Experiment engine

Description

The experiment engine runs the experiment described in an experiment XML file. The experiment engine runs this experiment in a directory which is provided to it either via the XML file (the "dir" attribute of the <experiment> element) or on the command line (the --exp_dir option). The experiment engine prepares the corpora, builds the models, and performs the experiment runs in this directory. The experiment XML file is copied into the experiment directory, if a file with the same name is not already present.

By default, the engine can continue an experiment which is halted in the middle. Each corpus, model set and run stores its metadata in a file called "properties.txt" in its specified directory, and keeps track of whether it's been completed or not. If the engine fails in the middle, it will not redo work it knows has been completed. The --force argument overrides this default behavior, and ought to force a full rerun of the experiment; however, the interactions among the components are extremely complex, and --force often fails. If you want to rerun an experiment, the safest thing to do is use a different experiment directory.

There is one exception to this generalization. If there are experimental runs present, the engine will always score them, even if it's scored them before. So an easy way to review the scores for an experiment is just to run the engine again.

See here for a set of use cases for the experiment engine; see here for the structure of its output directory.

Usage

Unix:

% $MAT_PKG_HOME/bin/MATExperimentEngine

Windows native:

> %MAT_PKG_HOME%\bin\MATExperimentEngine.cmd

Usage: MATExperimentEngine [options] <xml_file>

<xml_file>: An experiment XML file

Options

--language <l>
A language name or code supported by the experiment task.

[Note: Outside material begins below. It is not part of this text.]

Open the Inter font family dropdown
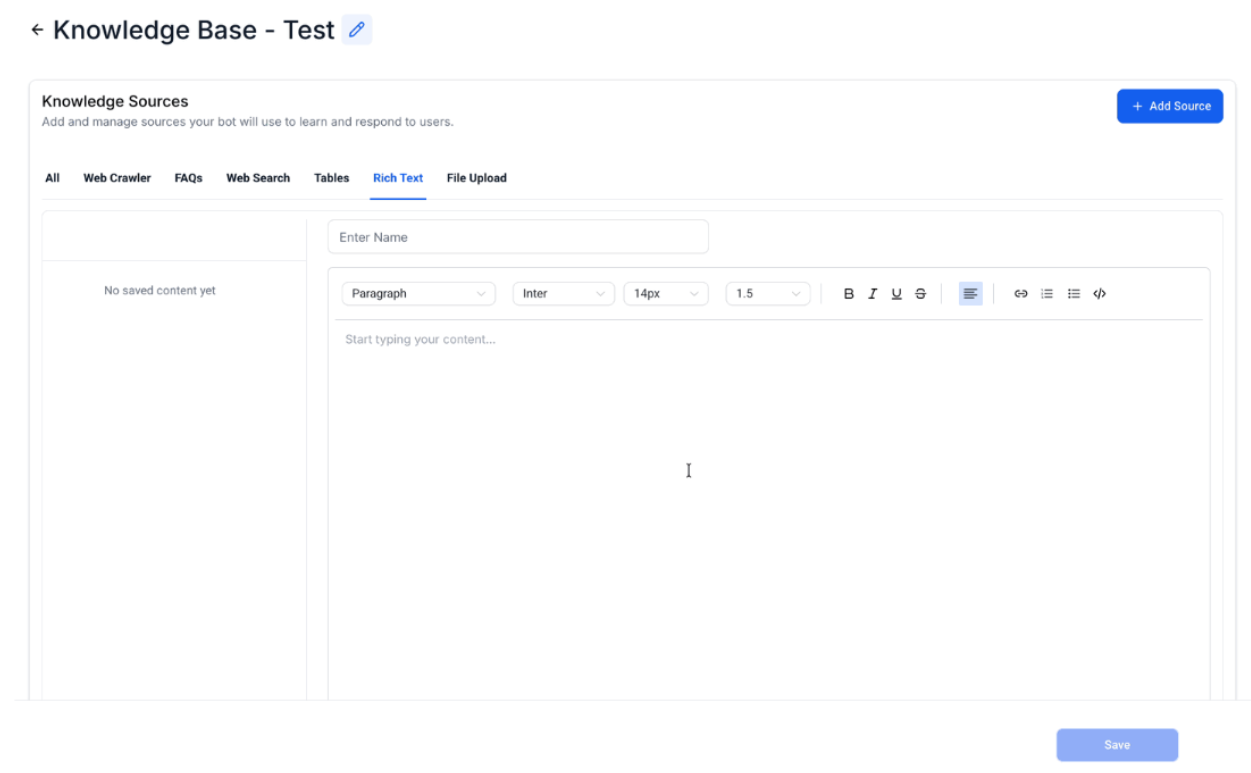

Ignored if the experiment XML file specifies a language. Obligatory if no language is specified in the experiment XML file; the task supports multiple languages; and some of the actions executed in the experiment vary depending on the language.
--exp_dir <dir>
Optionally, the directory the experiment will be run in. This directory may also be provided in the experiment XML file (if both are provided, the command-line setting is ignored). The directory will be created if it doesn't yet exist.
--pattern_dir <dir>
Optionally, this path is the prefix used for relative directory paths in file patterns in the <pattern> element in the corpora in the experiment XML file. Otherwise, these patterns must be absolute pathnames.
--binding <k>=<v>
Optionally, add a binding to be used in expanding settings in the experiment file. These values override values in the experiment file itself.
--csv_formula_output <s>
A comma-separated list of options for CSV output. The possibilities are 'oo' (formulas with OpenOffice separators), 'excel' (formulas with Excel separators), 'literal' (no formulas). The experiment engine will produce CSV output files for each of the conditions you specify. By default, this value is 'excel'. Note that the OpenOffice and Excel formula formats are incompatible with each other, so you'll only be able to open output files with Excel separators in Excel, etc.
--dont_compute_confidence
By default, the experiment engine computes confidence measures when it runs the scorer. This process can be time consuming. Disable it with this flag.
--dont_rescore
By default, the experiment engine rescores complete runs when it's restarted. Use this flag to disable this feature. This should only be used for debugging purposes, because the scores from the completed runs won't be accumulated in this mode.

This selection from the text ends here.